L’Espagne est une grande puissance du chômage. Son armée de 5.273.600 chômeurs, chiffre record historique révélé vendredi par l’Institut national de la statistique, est de loin la plus imposante de l’Union européenne (UE), tant en nombre absolu qu’en pourcentage de la population active (22,85%). Mobiliser cette mégaforce latente assombrirait en Espagne et peut-être aussi en Europe la joyeuse fête du démantèlement social célébrée en honneur ou sous prétexte de la crise.
Tant au sud qu’au nord des Pyrénées, les syndicats défendent ceux qui ont un boulot, mais non ou moins ceux qui n’en ont pas. La plus formidable armée jamais vue en Espagne, quasi 5,3 millions d’hommes et de femmes, n’a donc ni chef ni stratège. Fin 2012, au terme d’une année entière de nouvelle récession prévue par les Bas-Fonds monétaires internationaux, les chômeurs du royaume ibérique seront sans doute six millions. Ceux qui les rassembleraient pour submerger pacifiquement l’une ou l’autre Bastille s’érigeraient en interlocuteurs redoutés de Madrid et du patronat, voire de l’UE et d’autres cabarets supranationaux.

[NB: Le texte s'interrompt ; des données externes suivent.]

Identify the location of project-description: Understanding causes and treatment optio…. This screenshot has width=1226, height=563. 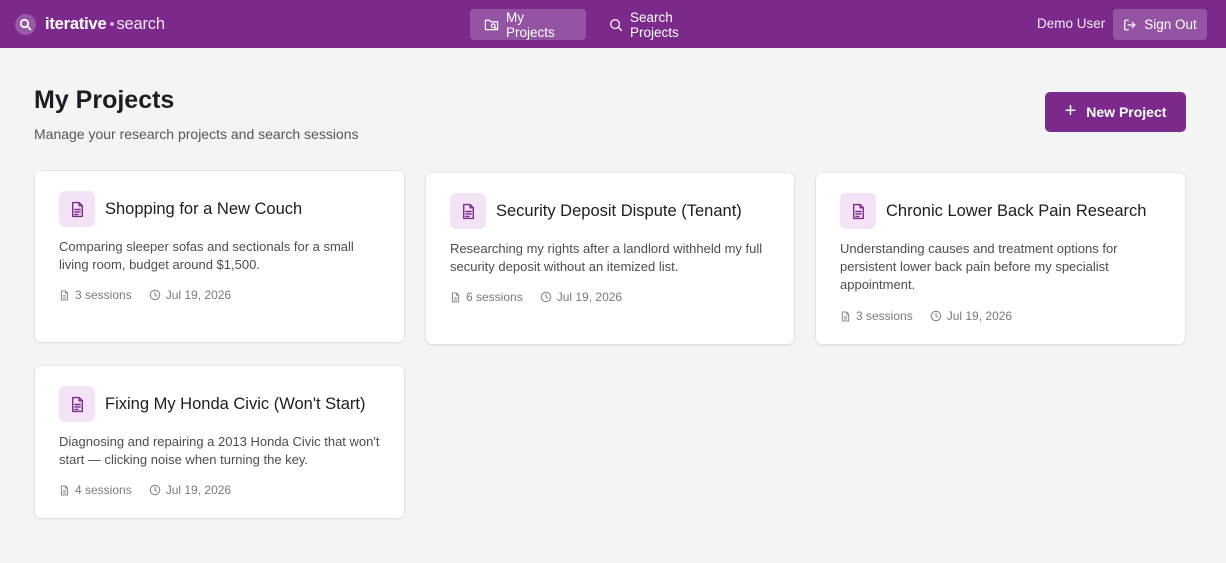
(979, 266).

Chimère ? Peut-être, mais comme Spartacus et les esclaves, comme Nicolas Sarkozy après la prochaine présidentielle, des légions d’Espagnols n’ont déjà que peu ou plus rien à perdre. Dans leur pays, le nombre de foyers dont tous les membres sont au chômage atteint 1,575 million. Pour impossibilité de paiement de loyer ou d’hypothèque, plus de 300.000 familles ont été délogées ces trois dernières années et 1,5 million d’ordres d’expulsion sont en attente d’exécution. Parmi les jeunes de moins de 25 ans, le taux de chômage explose à près de 50%. Et sur les 5,3 millions de sans-emploi, au moins 1,5 million ne sont pas indemnisés. Plus d’un million d’autres ne perçoivent qu’une obole temporaire de survie de 450 euros mensuels.
La Banque d’Espagne, l’Union européenne, le FMI, la walkyrie Angela Merkel et les agences de notation financière pressent l’Espagne de réformer son marché du travail, jugé trop rigide, afin de freiner le chômage galopant. En clair, il faudrait faciliter davantage les licenciements et réduire à nouveau les salaires pour favoriser l’embauche. Le tout sur fond de hausses d’impôts et de rigueur budgétaire qui dépriment davantage l’économie et débouchent en conséquence, dans un parfait cercle vicieux, sur un nouvel alourdissement de la fiscalité et de l’austérité.
"C’est comme soumettre un malade anémique à une cure d’amaigrissement" note le socialiste Alfredo Perez Rubalcaba. Il appuya pourtant la même politique lorsqu’il était vice-président du gouvernement de José Luis Rodriguez Zapatero.
Comme M. Zapatero, son successeur conservateur Mariano Rajoy, vainqueur à la majorité absolue des législatives du 20 novembre dernier, vide les poches de la classe moyenne sans exposer jusqu’à présent la moindre mesure de relance. De quoi donner raison au Mouvement des Indignés, qui accuse tant les socialistes que le Parti Populaire (PP) de M. Rajoy de considérer les Espagnols comme "des marchandises aux mains de politiciens et de banquiers".
Quoique suivi du triomphe électoral du PP, un sondage estimait en octobre dernier à 73% la proportion d’Espagnols soutenant les idées des Indignés. Les plus éclairés d’entre eux, dont plusieurs professeurs d’université, tenteront-ils de mener pacifiquement, par la résistance et la désobéissance civiles, l’irrésistible armée des chômeurs contre les bastilles des ogres Picsou ?
Peut-être est-ce rêver, mais après tout, en Espagne et dans le reste de l’Europe, ni Angela ni Nicolas et moins encore Mariano n’ont réussi jusqu’à présent à nous faire croire, même en allumant des cierges à l’euro, que le père Noël n’existe plus.